| TASK |
Reproduce the part of the data that opens with the line containing "Identify the location" and closes with the line containing "center [648, 62].", keeping both of those lines.

[TASK MATERIAL Boundary: Start]

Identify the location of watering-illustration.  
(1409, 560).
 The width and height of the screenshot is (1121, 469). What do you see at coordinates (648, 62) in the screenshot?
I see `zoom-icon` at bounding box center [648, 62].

[TASK MATERIAL Boundary: End]
[TASK MATERIAL Boundary: Start]

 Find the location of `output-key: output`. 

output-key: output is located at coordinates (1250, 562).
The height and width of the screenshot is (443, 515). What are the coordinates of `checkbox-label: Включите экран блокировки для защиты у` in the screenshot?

[TASK MATERIAL Boundary: End]

| FINISHED TASK |
Identify the location of watering-illustration.  
(1409, 560).
 The width and height of the screenshot is (1121, 469). What do you see at coordinates (648, 62) in the screenshot?
I see `zoom-icon` at bounding box center [648, 62].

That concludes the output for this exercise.